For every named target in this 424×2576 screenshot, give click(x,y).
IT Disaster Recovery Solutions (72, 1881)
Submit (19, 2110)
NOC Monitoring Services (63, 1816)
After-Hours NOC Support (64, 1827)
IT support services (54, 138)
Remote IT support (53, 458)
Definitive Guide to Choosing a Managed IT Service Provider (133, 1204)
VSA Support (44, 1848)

_ _ _

Please quote exactly the lines from the one containing "IT support services (54, 138)" through the last line of the records above, both included, and nothing else.

## EXERCISE ANSWER
IT support services (54, 138)
Remote IT support (53, 458)
Definitive Guide to Choosing a Managed IT Service Provider (133, 1204)
VSA Support (44, 1848)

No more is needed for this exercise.